Natalia Fedosenko | TASS | Getty Images

Le ministre lituanien des Affaires étrangères Linas Linkevicius a comparé ce qui était arrivé à Kolesnikova à quelque chose que la police secrète de l’ère Staline en Union soviétique aurait fait.

«Au lieu de parler au peuple biélorusse, les dirigeants sortants essaient cyniquement (de) les éliminer un par un», a-t-il écrit sur Twitter.

« L’enlèvement … est une honte. Les méthodes staliniennes du NKVD sont appliquées dans l’Europe du 21ème siècle.
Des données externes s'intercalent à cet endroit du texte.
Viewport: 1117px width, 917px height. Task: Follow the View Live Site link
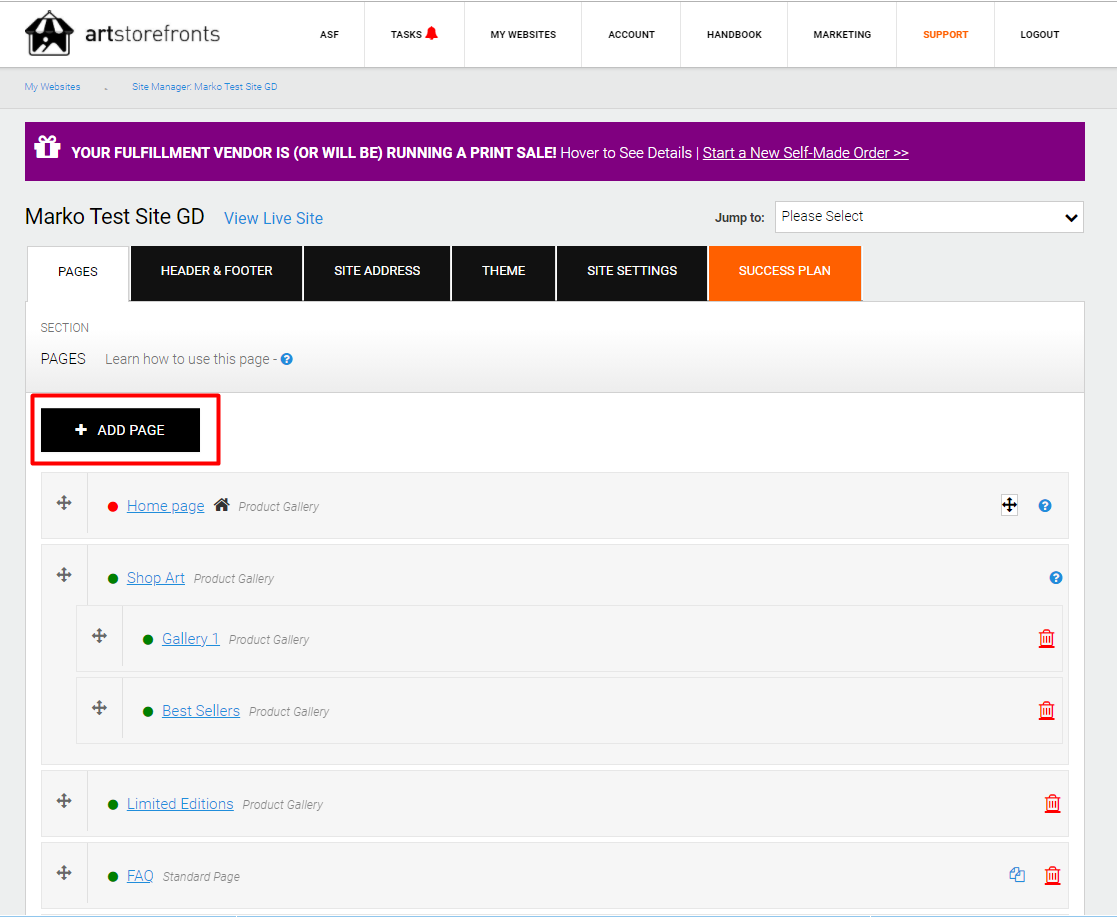coord(273,218)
Elle doit être libérée immédiatement ».

Avant les élections, Kolesnikova s’était associée à la candidate de l’opposition à la présidentielle Sviatlana Tsikhanouskaya, qui a ensuite fui en Lituanie, et à Veronika Tsepkalo, qui est depuis partie pour la Pologne.

Une autre militante de premier plan, Olga Kovalkova, est arrivée en Pologne samedi, affirmant qu’on lui avait dit qu’elle risquerait d’être arrêtée si elle restait en Biélorussie.

La crise frappe l’économie biélorusse. Les chiffres de la banque centrale publiés lundi ont montré que l’ancienne république soviétique avait brûlé près d’un sixième de ses réserves d’or et de change, soit 1,4 milliard de dollars, en août, alors qu’elle se battait pour soutenir sa monnaie rouble pendant la vague de troubles.